As you increase the size of the model (number of "neurons" that can be weighted) you increase the ability of that model to retain and use information. But that information isn't retained in the same form as it was input. A model trained on the English language (an LLM, like ChatGPT) does not know every possible word, nor does it actually know ANY words.
All ChatGPT knows is what characters are statistically likely to go after another in a long sequence. With enough neurons and layers combined with large amounts of processing power and time for training, this results in a weighted model which is many orders of magnitude smaller than the dataset it was trained on.
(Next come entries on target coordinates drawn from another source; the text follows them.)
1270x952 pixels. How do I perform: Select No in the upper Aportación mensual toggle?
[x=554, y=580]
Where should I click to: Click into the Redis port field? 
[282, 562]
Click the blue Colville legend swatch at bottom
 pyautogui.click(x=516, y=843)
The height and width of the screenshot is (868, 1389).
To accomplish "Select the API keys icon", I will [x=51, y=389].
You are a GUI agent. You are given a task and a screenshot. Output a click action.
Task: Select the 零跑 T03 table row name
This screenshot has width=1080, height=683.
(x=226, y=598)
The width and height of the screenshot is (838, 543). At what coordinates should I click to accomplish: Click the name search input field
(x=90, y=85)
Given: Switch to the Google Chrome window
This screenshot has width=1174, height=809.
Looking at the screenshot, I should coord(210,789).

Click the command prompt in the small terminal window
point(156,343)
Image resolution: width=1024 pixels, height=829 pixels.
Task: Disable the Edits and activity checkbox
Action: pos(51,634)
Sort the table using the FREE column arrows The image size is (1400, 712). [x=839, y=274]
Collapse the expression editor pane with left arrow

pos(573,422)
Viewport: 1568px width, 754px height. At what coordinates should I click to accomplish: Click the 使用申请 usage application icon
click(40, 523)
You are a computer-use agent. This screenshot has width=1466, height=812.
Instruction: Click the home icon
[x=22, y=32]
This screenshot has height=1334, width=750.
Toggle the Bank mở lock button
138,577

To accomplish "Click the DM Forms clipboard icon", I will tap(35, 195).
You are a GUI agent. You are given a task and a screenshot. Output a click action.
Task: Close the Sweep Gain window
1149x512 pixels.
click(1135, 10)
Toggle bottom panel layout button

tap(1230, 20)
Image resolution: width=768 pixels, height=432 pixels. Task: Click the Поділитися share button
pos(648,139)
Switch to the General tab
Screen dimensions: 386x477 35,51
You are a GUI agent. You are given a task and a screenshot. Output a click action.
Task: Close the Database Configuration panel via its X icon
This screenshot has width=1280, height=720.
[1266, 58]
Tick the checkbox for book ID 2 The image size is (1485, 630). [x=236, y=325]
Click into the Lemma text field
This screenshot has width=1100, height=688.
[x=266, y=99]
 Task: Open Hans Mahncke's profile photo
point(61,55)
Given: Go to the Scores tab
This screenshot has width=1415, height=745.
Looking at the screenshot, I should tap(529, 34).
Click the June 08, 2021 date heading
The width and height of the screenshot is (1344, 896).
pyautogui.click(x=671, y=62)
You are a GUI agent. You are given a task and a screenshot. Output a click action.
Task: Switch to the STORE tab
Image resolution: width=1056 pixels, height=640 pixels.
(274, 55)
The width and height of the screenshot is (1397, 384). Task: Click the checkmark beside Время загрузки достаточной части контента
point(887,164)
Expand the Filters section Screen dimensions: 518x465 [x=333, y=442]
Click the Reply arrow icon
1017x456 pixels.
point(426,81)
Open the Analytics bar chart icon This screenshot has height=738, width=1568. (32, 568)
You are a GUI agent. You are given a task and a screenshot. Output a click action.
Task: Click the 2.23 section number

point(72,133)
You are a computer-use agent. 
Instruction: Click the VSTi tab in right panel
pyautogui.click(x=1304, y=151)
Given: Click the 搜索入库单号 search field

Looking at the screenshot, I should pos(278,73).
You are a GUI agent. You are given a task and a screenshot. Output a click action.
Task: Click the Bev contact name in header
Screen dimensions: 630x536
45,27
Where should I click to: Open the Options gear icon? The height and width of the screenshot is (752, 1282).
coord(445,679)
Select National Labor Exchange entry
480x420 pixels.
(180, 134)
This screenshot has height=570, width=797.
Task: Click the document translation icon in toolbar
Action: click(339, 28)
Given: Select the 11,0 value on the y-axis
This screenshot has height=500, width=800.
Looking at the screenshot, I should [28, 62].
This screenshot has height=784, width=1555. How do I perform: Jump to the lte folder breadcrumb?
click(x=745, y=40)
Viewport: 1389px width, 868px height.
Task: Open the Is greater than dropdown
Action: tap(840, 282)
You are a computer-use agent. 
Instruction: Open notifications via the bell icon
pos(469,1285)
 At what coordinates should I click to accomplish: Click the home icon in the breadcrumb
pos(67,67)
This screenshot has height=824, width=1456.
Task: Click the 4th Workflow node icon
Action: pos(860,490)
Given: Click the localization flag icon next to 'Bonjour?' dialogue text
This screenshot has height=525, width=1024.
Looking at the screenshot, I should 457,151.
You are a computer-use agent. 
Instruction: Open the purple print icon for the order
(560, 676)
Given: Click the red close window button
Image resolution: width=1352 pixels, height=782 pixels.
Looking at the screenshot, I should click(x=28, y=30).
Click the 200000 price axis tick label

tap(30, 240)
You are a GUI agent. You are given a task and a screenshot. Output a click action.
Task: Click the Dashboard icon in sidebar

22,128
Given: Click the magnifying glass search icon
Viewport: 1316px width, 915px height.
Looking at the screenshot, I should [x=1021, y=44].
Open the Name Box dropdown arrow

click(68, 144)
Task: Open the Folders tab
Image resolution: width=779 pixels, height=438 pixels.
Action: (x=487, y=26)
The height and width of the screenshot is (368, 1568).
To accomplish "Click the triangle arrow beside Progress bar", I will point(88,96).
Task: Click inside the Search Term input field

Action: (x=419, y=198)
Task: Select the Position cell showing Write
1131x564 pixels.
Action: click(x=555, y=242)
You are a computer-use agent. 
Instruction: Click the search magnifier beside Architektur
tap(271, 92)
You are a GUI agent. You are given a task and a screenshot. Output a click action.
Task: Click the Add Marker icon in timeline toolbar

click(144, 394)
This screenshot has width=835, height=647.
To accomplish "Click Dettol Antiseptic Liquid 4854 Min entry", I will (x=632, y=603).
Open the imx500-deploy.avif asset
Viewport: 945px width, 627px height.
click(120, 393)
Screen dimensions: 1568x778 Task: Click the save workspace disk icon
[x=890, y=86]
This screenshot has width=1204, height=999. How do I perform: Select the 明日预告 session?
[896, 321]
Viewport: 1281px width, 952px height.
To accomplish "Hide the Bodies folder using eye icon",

Since the model weighting itself is smaller than the input dataset, it is literally impossible for the model to have perfect recall of the input dataset. So by definition, these models have imperfect recall.
In other words they require exponentially more input because the AI doesn’t know what it is looking at.
It uses its perfect recollection of that input to create a ‘model’ of what a face should look like and stores that model like a collage of all the samples and then uses that to reproduce a face.
Well, what you described is simply not a perfect recollection. It is many small tidbits of information that combined together can make a larger output.
If our brains worked exactly the same as AI programming then AI wouldn’t be needed because it would be no different than how we are doing things without AI.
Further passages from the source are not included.